As promised, I thought I'd report on my experience with the new Shimming wizards that I blogged about earlier.  The wizards are available for download here.
 
I've been working mainly with Visual Studio 2005 Beta 1 and the 2.0 CLR.  Silly me, I assumed that these would work out of the box with the bleeding edge bits.  Unfortunately they don't.  What they do is install some cool new shimming projects under the Visual C++ tree in Visual Studio 2003.  So I fired up Visual Studio 2003 and started the add-in shimming wizard.  I then pointed it at my add-in that was written using the 2.0 CLR.  It didn't like this--apparently it can only read the metadata out of a 1.0/1.1 assembly.
 
Fortunately, the install included some sample 1.0/1.1 assemblies, so instead of pointing it at my 2.0 assembly, I pointed it at one of the 1.1 assemblies.  Then it worked like a champ.  I then went through the generated code and replaced the references to the test assembly with references to my assembly--this was a pretty easy search and replace.   There is one spot in the code where you have to figure out the strong name for your assembly, or at least the public key token--this is easily done using ildasm or reflector or some tool like that.
 
I compiled the resulting shim dll.  Then I added it back to my Visual Studio 2005 solution--actually, I just added it to my setup project and set it to ComSelfReg on install.

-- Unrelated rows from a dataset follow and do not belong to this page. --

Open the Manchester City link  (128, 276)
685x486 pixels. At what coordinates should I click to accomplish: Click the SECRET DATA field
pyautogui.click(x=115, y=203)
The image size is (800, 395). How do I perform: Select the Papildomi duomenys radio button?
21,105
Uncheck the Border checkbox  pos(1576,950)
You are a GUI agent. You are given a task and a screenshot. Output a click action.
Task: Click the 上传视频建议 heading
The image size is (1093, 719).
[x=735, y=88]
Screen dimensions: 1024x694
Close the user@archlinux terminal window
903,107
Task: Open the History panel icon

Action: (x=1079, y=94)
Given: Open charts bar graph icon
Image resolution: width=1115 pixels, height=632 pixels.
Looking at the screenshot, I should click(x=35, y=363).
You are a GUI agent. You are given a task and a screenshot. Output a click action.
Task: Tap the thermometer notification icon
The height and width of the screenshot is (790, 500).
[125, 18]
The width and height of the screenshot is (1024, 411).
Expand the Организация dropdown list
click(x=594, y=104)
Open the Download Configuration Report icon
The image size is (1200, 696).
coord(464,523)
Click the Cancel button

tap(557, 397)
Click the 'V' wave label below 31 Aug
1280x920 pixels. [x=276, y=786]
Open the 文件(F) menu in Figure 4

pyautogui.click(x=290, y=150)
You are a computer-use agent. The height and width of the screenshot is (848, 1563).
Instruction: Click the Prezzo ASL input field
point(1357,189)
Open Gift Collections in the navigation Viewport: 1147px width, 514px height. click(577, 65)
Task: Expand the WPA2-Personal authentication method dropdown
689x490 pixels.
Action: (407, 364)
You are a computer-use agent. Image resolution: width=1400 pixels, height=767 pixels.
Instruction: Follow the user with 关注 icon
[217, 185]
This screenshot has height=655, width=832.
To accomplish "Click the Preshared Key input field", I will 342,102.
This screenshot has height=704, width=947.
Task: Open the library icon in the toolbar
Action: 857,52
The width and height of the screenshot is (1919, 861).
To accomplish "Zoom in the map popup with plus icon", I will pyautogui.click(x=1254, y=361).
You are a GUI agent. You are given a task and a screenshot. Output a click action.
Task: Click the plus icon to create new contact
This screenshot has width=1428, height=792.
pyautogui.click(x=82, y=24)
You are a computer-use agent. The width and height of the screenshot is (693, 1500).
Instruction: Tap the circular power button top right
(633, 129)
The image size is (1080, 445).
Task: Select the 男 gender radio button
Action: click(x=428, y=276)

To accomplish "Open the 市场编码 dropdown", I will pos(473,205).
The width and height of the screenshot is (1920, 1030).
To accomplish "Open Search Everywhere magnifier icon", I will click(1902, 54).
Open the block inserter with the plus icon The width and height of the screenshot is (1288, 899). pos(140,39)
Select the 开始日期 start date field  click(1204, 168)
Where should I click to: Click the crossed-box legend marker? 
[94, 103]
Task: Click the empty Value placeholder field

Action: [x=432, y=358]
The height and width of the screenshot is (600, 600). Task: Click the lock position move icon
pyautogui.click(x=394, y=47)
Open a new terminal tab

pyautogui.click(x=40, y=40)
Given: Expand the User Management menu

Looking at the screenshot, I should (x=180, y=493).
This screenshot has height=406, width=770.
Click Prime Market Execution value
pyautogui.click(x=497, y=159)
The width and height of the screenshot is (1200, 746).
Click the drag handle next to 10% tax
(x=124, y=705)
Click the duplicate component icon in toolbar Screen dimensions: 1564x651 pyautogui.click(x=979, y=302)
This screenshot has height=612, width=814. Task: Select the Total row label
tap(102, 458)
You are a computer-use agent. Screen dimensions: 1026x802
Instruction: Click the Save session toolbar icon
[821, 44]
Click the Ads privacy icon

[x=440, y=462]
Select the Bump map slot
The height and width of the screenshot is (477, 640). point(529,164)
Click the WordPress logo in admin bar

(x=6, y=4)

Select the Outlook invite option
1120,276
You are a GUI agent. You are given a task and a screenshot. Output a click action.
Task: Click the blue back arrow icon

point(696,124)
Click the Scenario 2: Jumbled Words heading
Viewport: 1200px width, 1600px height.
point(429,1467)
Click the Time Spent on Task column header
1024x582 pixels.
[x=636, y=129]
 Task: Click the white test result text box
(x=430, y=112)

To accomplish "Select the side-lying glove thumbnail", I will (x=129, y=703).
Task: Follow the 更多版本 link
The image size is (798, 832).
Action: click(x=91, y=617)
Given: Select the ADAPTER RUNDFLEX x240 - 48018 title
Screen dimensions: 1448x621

To make sure that only the shim is loading as an add-in and not both the shim and your managed add-in, you need to either uninstall your old managed add-in or go to the registry (HKEY_LOCAL_MACHINE\SOFTWARE\Microsoft\Office\Outlook\Addins if you chose to install for all users, HKEY_CURRENT_USER\Software\Microsoft\Office\Outlook\Addins if you chose to install for the current user only) and remove the registry key created for your non-shimmed add-in.
 
Another thing that you will want to do is turn off in the project settings in the Compile section the "Register for COM Interop" option.  Otherwise, both your shim and your non shimmed add-in will keep registering themselves in the registry.
 
I had to verify that everything was loading as I expected--that is that all my stuff was loading in its own appdomain.
 
To do this, I launched Outlook with my add-in running and without the Visual Studio debugger attached.  Being the rocket scientist type, I fired up cordbg.exe.  To launch mscordbg, launch your .NET Framework SDK Command Prompt from your start menu, programs, Microsoft .NET Framework SDK group.  Then type "cd bin".  Then type cordbg.exe.  I always then type ? to get a list of commands because I can never remember them.  I then typed "attachn Outlook.exe" to attach to Outlook.  Then I typed "ap" to list all the appdomains.  Sure enough, there was my add-in, in its own appdomain rather than in default domain.  You can then type "q" to exit cordbg.exe which will also quit the Outlook process.\
 
Speaking of Outlook, getting Outlook to shutdown when you write an add-in is pretty hard right now.  If you have outstanding references to Outlook OM objects (which you almost always will) the Outlook add-in doesn't get shutdown because it is waiting for you to release your Outlook OM objects before it shuts you down.  Yeah--it's wierd.  The present recommendations that I see to get around this is to listen to Explorer and Inspector close events and when you detect that all the Explorer and Inspectors have closed down, you release all your COM objects (just set all your COM objects you've held on to to null or nothing, you may also force a GC.Collect() GC.WaitForPendingFinalizers()).   Then, you get OnDisconnection called because Outlook is happy that you've released all your Outlook OM objects.  The problem is, you really shouldn't have to worry about this!  You don't have to in VSTO because we unload the appdomain thereby cleaning up any references you may have had.
 
It would be cool if someone wrote a modified add-in shim for Outlook that listened to these Explorer and Inspector close events--ideally, this would just be built into the existing C++ based shim wrapper.  When the last Explorer or Inspector closes, it could call OnDisconnection on the managed add-in's implementation of IDTExtensibility2.  The managed add-in wouldn't have to do the silly setting of all COM objects to null because after OnDisconnection is called by on the managed add-in by the shim, the shim would then unload the appdomain of the add-in--thereby making Outlook happy because all the outstanding references used by the add-in would be cleaned up.  Then, Outlook would call the OnDisconnection implementation provided by the shim.  The shim would just return immediately from this because it has already unloaded the actual managed add-in.  This would theoretically fix the nightmare that is Outlook add-in development right now when it comes to getting the silly things to shut down.